3. Rinse the lens again to remove the loosened debris, making sure to take as long as the package directs: Rinsing is an important step.
4. Place the lens in your clean lens case or lens holder and fill with fresh solution; don’t “top off” your old solution. Disinfecting kills microorganisms on the lens. Disinfection time varies from product to product; check the package for details.
5. Repeat steps two through four for your other lens.
The Products: Cleaning, Rinsing And Disinfecting Solutions
Saline solution: is for rinsing and storing contact lenses, when you’re using a heat or UV disinfection system. You also may need it for use with enzymatic cleaning tablets or cleaning/disinfecting devices. Never use saline products for cleaning and disinfection.
Daily cleaner: is for cleaning your contact lenses. You place a few drops in the palm of your hand and carefully rub the lens for as long as directed, usually around 20 seconds, making sure to clean both sides. Use other products for rinsing and disinfection.
Multipurpose solution: is for cleaning, rinsing, disinfecting and storing your contact lenses. Clean your lenses as you would with daily cleaner, then rinse (as long as directed) and disinfect, all with the same solution; or rinse the lenses twice, then place them in the clean lens case with solution to clean and disinfect. When you are ready to wear the lenses, rinse them again. With multipurpose solutions, no other lens care products are necessary.
Hydrogen peroxide solution: is for cleaning, disinfecting, rinsing and storing your contact lenses. With this product, you place your lenses in the provided basket and rinse them, then place the basket in its cup and fill the cup with solution to clean and disinfect your lenses.
After the disinfection and neutralizing step is completed, you can remove the lenses from the case and put them on.

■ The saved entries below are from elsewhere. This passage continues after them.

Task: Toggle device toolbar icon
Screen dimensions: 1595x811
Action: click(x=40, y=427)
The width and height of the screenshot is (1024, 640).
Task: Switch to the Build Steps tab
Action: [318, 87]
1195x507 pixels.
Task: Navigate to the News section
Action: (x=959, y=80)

Never rinse your contacts with hydrogen peroxide solution and apply them directly to your eyes without completing the entire disinfecting and neutralizing step. Doing so can cause a painful chemical injury to the eye.
Contact Lens Care Must-Knows
Once you’ve decided which product you’d like to try, discuss your plans with your eye doctor. Don’t switch brands until you determine that the new brand is compatible with your other products and with your contact lenses.
Regardless of which care regimen or brands you use, remember:
Never touch solution bottle tips to any surface, including your body: this can cause contamination of the solution.
Avoid getting tap water on your contact lenses and accessories, as it can carry a microorganism called Acanthamoeba that causes serious eye infections.
Remember to clean your contact lens accessories (lens case, cleaning/disinfecting devices, enzymatic cleaner vials and so on) as directed.
Lens cases should be rinsed with hot tap water and dried when not in use. (Because Acanthamoeba cysts may be present in tap water and can survive for years after drying, some eye doctors recommend using only contact lens disinfecting or multipurpose solution for this step.)
Recent studies suggest that wiping your case with a clean tissue and/or placing it upside-down on another clean tissue may be additional good steps in keeping bacteria biofilms off the case. Ask your eye doctor what he or she thinks.
Throw out your contact lens case every three months to reduce your risk of infection.
Most importantly, clean and disinfect your contact lenses once a day. If you wear extended wear contacts, clean and disinfect the lenses as soon as you remove them, unless they are designed to be discarded immediately after use. Not only will your eyes be safer and healthier, but your contact lenses will be more comfortable to wear, too.